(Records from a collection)
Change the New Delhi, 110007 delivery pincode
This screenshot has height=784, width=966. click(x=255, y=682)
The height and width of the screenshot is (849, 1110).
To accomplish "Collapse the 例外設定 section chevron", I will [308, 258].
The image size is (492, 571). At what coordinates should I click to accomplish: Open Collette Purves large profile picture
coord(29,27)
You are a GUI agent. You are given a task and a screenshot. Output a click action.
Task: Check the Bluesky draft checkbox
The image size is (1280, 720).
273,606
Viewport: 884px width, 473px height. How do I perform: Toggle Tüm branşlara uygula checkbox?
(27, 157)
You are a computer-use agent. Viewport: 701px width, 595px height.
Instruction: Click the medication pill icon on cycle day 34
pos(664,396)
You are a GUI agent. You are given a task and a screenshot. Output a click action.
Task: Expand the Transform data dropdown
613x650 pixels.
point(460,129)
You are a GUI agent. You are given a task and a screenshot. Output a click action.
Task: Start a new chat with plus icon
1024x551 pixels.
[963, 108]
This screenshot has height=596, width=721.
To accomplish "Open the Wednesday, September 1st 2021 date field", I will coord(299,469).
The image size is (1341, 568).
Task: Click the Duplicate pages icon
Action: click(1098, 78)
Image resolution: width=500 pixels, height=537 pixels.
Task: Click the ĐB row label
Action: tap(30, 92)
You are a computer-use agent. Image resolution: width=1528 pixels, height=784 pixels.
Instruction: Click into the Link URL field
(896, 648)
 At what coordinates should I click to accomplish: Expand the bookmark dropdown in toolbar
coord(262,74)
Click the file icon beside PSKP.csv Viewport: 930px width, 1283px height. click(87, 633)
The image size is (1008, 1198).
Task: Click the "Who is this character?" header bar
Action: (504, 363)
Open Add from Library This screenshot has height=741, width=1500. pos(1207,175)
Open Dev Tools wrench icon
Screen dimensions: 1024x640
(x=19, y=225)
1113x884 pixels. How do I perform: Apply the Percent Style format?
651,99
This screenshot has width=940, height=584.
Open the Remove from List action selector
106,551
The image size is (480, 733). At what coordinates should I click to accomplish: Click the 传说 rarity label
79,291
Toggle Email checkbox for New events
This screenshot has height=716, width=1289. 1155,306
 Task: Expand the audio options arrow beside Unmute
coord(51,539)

WHAT TO DO: Output every line from the records, exactly as written.

EXERCISE SOLUTION:
Change the New Delhi, 110007 delivery pincode
This screenshot has height=784, width=966. click(x=255, y=682)
The height and width of the screenshot is (849, 1110).
To accomplish "Collapse the 例外設定 section chevron", I will [308, 258].
The image size is (492, 571). At what coordinates should I click to accomplish: Open Collette Purves large profile picture
coord(29,27)
You are a GUI agent. You are given a task and a screenshot. Output a click action.
Task: Check the Bluesky draft checkbox
The image size is (1280, 720).
273,606
Viewport: 884px width, 473px height. How do I perform: Toggle Tüm branşlara uygula checkbox?
(27, 157)
You are a computer-use agent. Viewport: 701px width, 595px height.
Instruction: Click the medication pill icon on cycle day 34
pos(664,396)
You are a GUI agent. You are given a task and a screenshot. Output a click action.
Task: Expand the Transform data dropdown
613x650 pixels.
point(460,129)
You are a GUI agent. You are given a task and a screenshot. Output a click action.
Task: Start a new chat with plus icon
1024x551 pixels.
[963, 108]
This screenshot has height=596, width=721.
To accomplish "Open the Wednesday, September 1st 2021 date field", I will coord(299,469).
The image size is (1341, 568).
Task: Click the Duplicate pages icon
Action: click(1098, 78)
Image resolution: width=500 pixels, height=537 pixels.
Task: Click the ĐB row label
Action: tap(30, 92)
You are a computer-use agent. Image resolution: width=1528 pixels, height=784 pixels.
Instruction: Click into the Link URL field
(896, 648)
 At what coordinates should I click to accomplish: Expand the bookmark dropdown in toolbar
coord(262,74)
Click the file icon beside PSKP.csv Viewport: 930px width, 1283px height. click(87, 633)
The image size is (1008, 1198).
Task: Click the "Who is this character?" header bar
Action: (504, 363)
Open Add from Library This screenshot has height=741, width=1500. pos(1207,175)
Open Dev Tools wrench icon
Screen dimensions: 1024x640
(x=19, y=225)
1113x884 pixels. How do I perform: Apply the Percent Style format?
651,99
This screenshot has width=940, height=584.
Open the Remove from List action selector
106,551
The image size is (480, 733). At what coordinates should I click to accomplish: Click the 传说 rarity label
79,291
Toggle Email checkbox for New events
This screenshot has height=716, width=1289. 1155,306
 Task: Expand the audio options arrow beside Unmute
coord(51,539)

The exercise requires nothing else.